WRITTEN TASK: Using the text on mutex locks, explain in one to three sentences why the first program, which has no lock, ends with a total below 200,000.

— BEGIN SOURCE DOCUMENT —

A mutex lock (mutual exclusion lock) is the most basic synchronization primitive. It ensures that only one thread can execute a critical section of code or access a shared resource at a time, preventing data corruption caused by concurrent writes.

Let's look at the following program:

import threading

# Shared resource
shared_resource = 0

# A simple thread function to increment the shared resource value
def increase_resource():
    global shared_resource

    for _ in range(100000):  # Perform large number of operations to highlight the race condition
        shared_resource += 1

# Create threads
thread1 = threading.Thread(target=increase_resource)
thread2 = threading.Thread(target=increase_resource)

# Start threads
thread1.start()
thread2.start()

# Wait for threads to complete
thread1.join()
thread2.join()

print(f"Final shared resource value: {shared_resource}")

In this code, two threads concurrently increment a global counter 100,000 times. You would expect the final count to be exactly 200,000, but running this script yields a non-deterministic total (typically around 170,000).

This error is caused by a race condition. The increment operation (shared_resource += 1) is not atomic; under the hood, Python reads the value, adds one, and writes it back. If both threads read the value simultaneously (e.g., both read 3), both compute 4, and both write 4 back, one increment is lost.

To resolve this, we use a lock to ensure that the read-modify-write cycle is executed atomically by only one thread at a time:

import threading

# Shared resource
shared_resource = 0
# Create a lock object
lock = threading.Lock()

# A simple thread function to increment the shared resource value
def increase_resource():
    global shared_resource

    for _ in range(100000):  # Perform large number of operations to highlight the race condition
        lock.acquire()  # Acquire the lock
        try:
            shared_resource += 1
        finally:
            lock.release()  # Release the lock

# Create threads
thread1 = threading.Thread(target=increase_resource)
thread2 = threading.Thread(target=increase_resource)

# Start threads
thread1.start()
thread2.start()

# Wait for threads to complete
thread1.join()
thread2.join()

print(f"Final shared resource value: {shared_resource}")

Placing the operations that need protection inside a with lock: block ensures that this code will not be executed simultaneously by different threads. If the program logic is complex and cannot use the with statement, you can also use the lock.acquire() function to request a lock and the lock.release() function to release it. Running the above program gives a deterministic result of 200,000.

Using a mutex lock ensures that only one thread can access and modify a shared resource at a time, thus preventing data inconsistency issues. In practical applications, care should be taken to avoid deadlocks and ensure that locks are released under all circumstances.

Reentrant Lock

A reentrant lock (RLock) is a mutex that can be acquired multiple times by the same thread without causing a deadlock. This is useful for recursive algorithms or nested methods where the same thread needs to repeatedly enter locked sections:

import threading
import time

# Create a reentrant lock
reentrant_lock = threading.RLock()

— END SOURCE DOCUMENT —
— BEGIN GIVEN DATA —

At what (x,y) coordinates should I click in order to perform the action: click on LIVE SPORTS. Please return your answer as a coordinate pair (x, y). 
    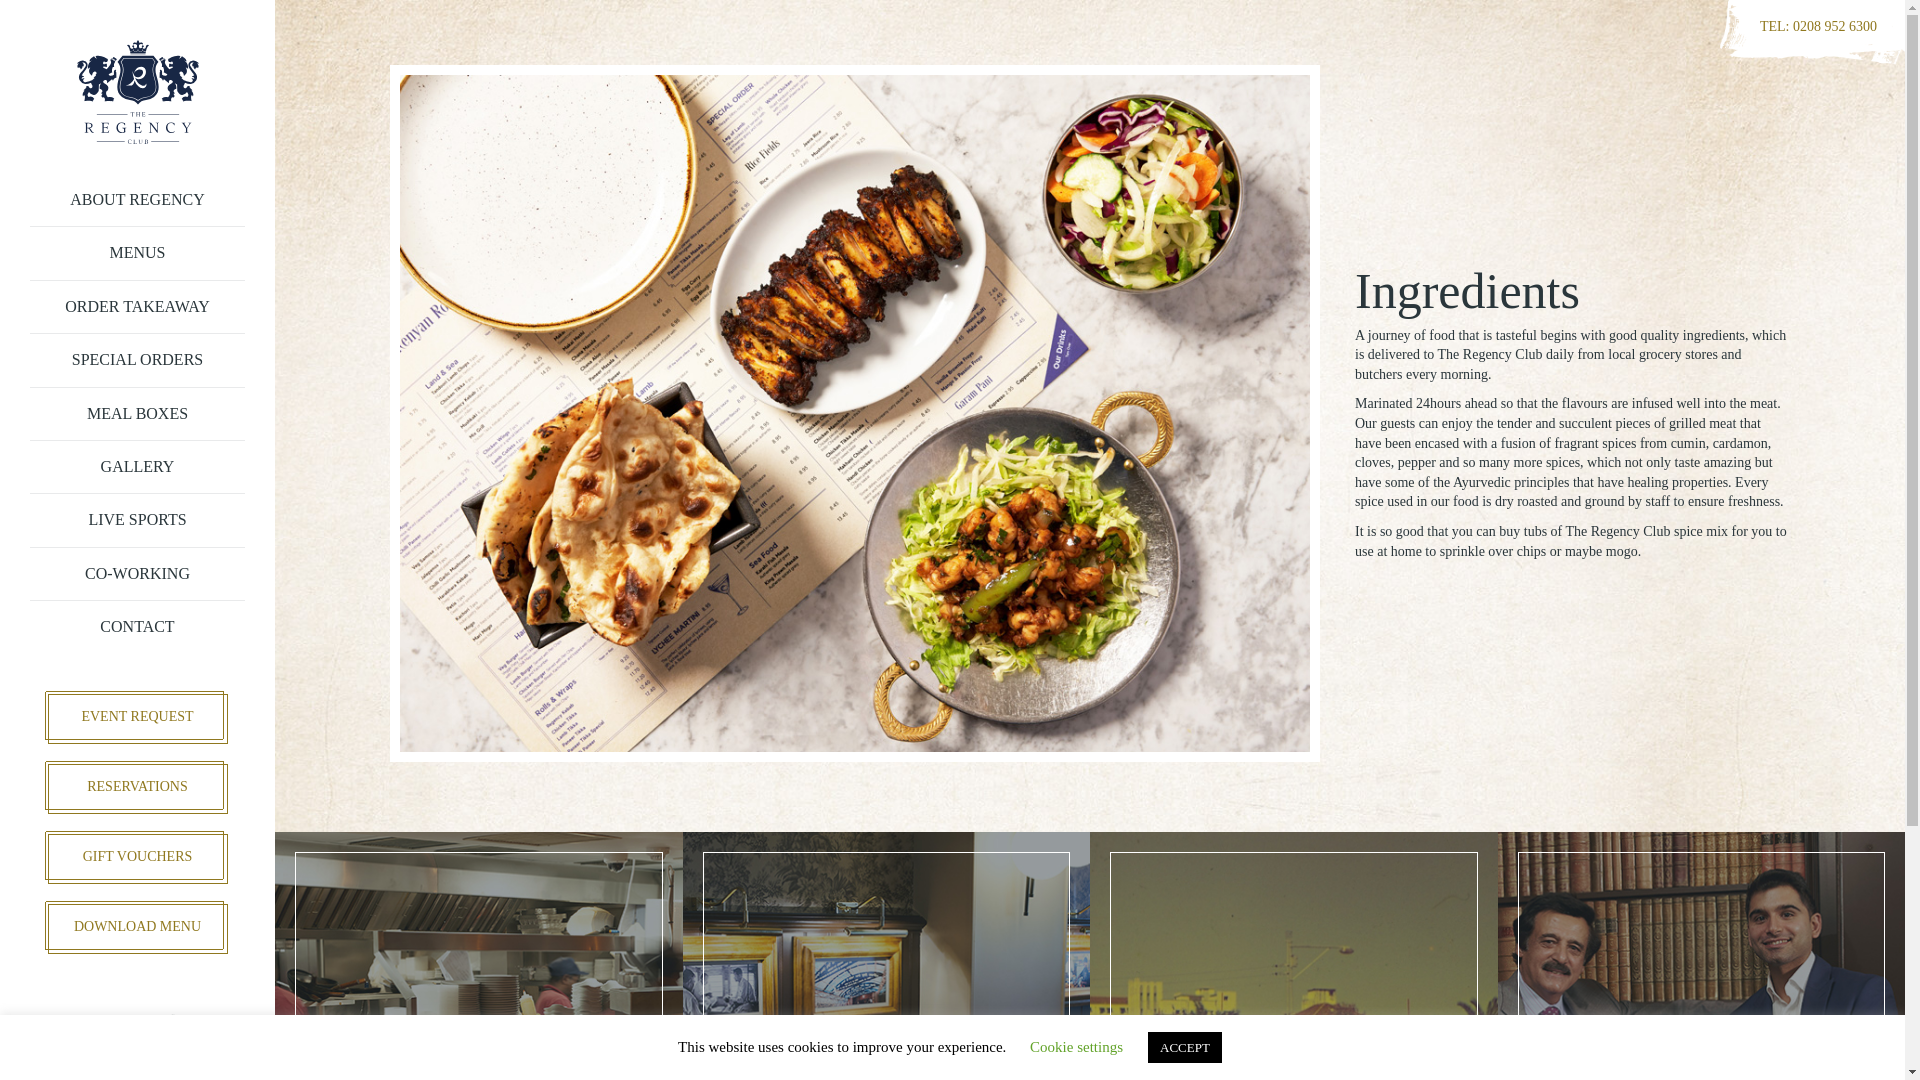
    Looking at the image, I should click on (138, 520).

— END GIVEN DATA —

TASK SOLUTION: The step shared_resource += 1 is not atomic, because Python reads the value, adds one, and writes it back. If both threads read the same value at once, such as 3, both compute 4 and both write 4 back, so one increment is lost.